Some therapists have their own methodology to treating trauma. Some believe that exposing clients to their trauma (in small and controlled amounts) will force them to relive the trauma in a safe environment and force them to process and learn to cope independently with the support of a therapist.
For some clients this works. It is called exposure therapy. The goal is to desensitize a client to their trauma so it no longer holds so much power over their lives.
However, there are therapists who operate under the guise of exposure therapy to intentionally harm; I have experienced this and so have many others. Some therapists enjoy it. Some therapists like feeling needed (which is when the therapist's needs become the core of a therapeutic relationship) bringing about a countertransference issue. Countertransference reactions is in part why therapists are so heavily engaged in consultations. Some therapists prey on clients for sexual or narcissistic reasons. Trauma bonding says a lot about an abuser; it says they know what it takes to keep you around despite the abuse they dish out. It says they are weak and that you have something they both need and desire. What that is depends on the individual therapist.
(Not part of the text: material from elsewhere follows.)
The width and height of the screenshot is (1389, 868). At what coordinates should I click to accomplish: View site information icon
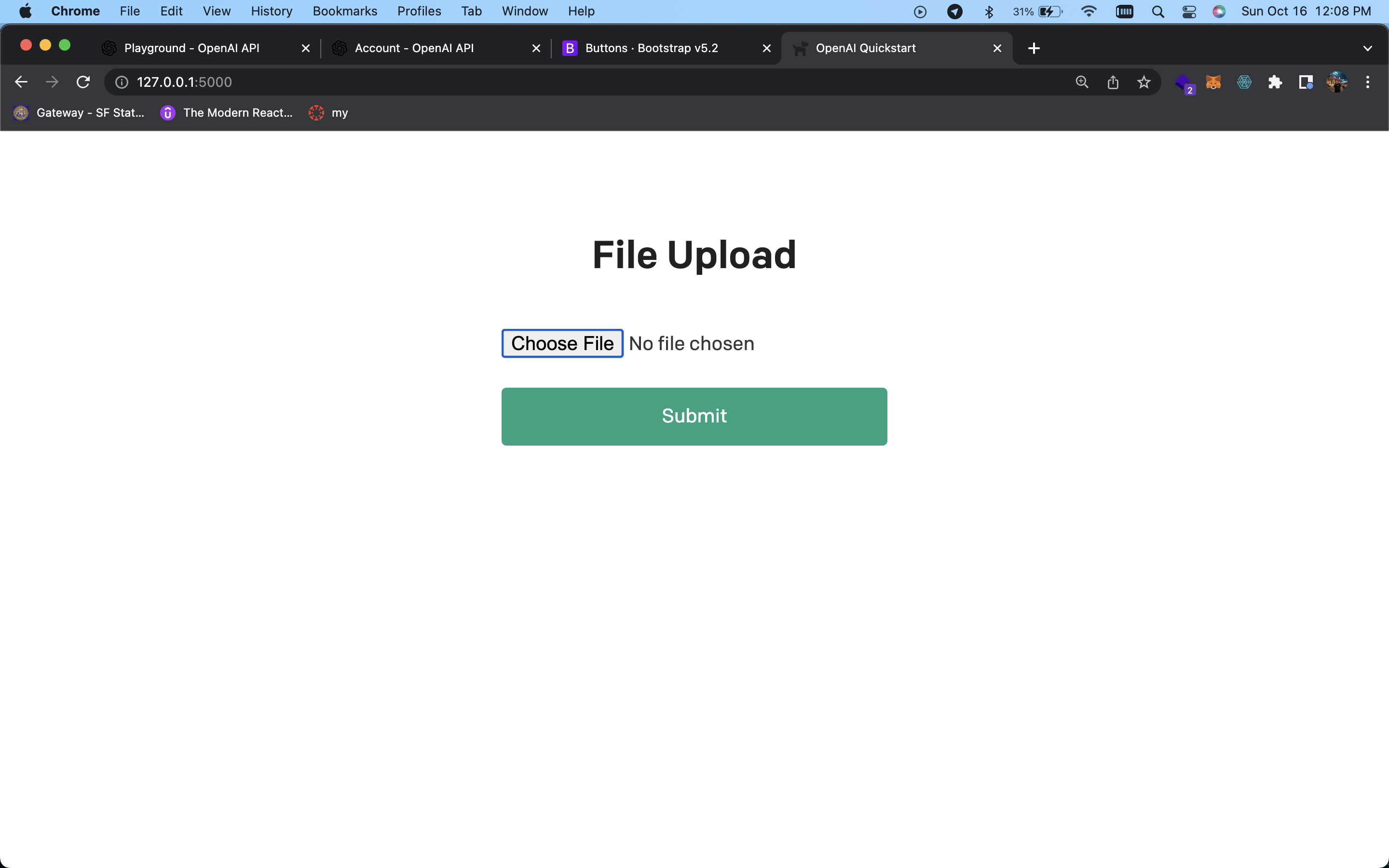[x=122, y=82]
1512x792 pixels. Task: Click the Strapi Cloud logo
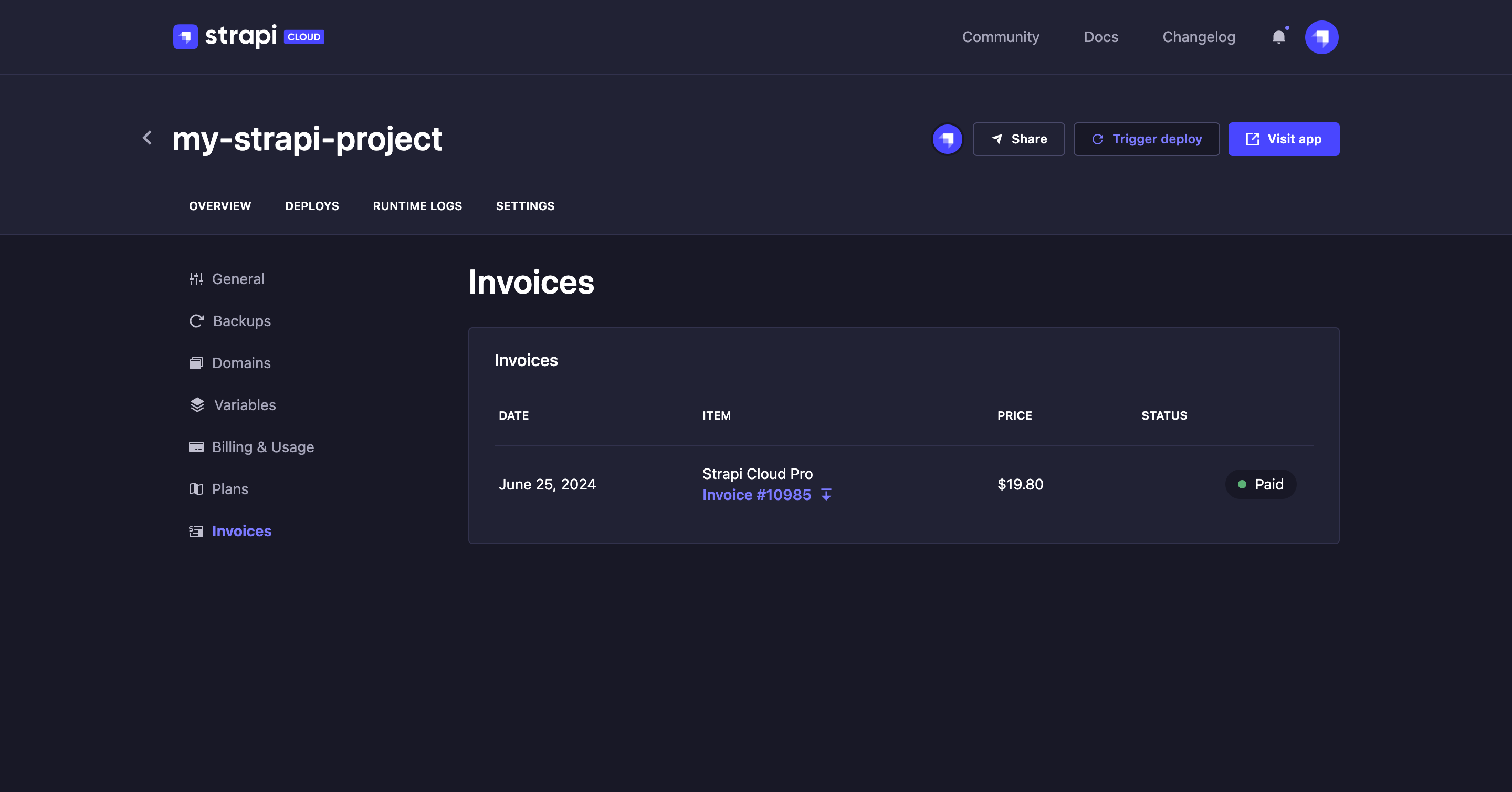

You can tell your therapist not to engage in exposure therapy. If they do not stop then find a new therapist or stay if you trust that they are not doijg it to be conceited. Unfortunately, a lot of trauma patients become retraumatized regardless of training and traums awareness; not everyone with trauma benefits from therapy. The environment is riddled with inherent power imbalances and boundaries that increasingly risk retraumatization the more dependent a client becomes on a therapist.
I know I cannot handle exposure therapy. A therapist would be foolish to expose a trauma survivor to exposure therapy who has been abused in therapy. I believe this partly why their industry fails so badly at treating clients with therapy trauma. Treating it the same as trauma that occurred outside of therapy is recipe for disaster. Until they acknowledge the overwhelming problem, research will cease to exist and treatment modalities will unfortunately remain unchanged and unaware of the hazardous impact it can have.
Simply said: those with trauma in therapy are not to be treated as typical ptsd sufferers. They need extra care and safety. They need to shown through example that not all therapists are bad - that people can be trusted and that the world is not as dark and scary as they have come to believe.
I don't have much faith that this exists outside of the golden gem therapist who takes years to find.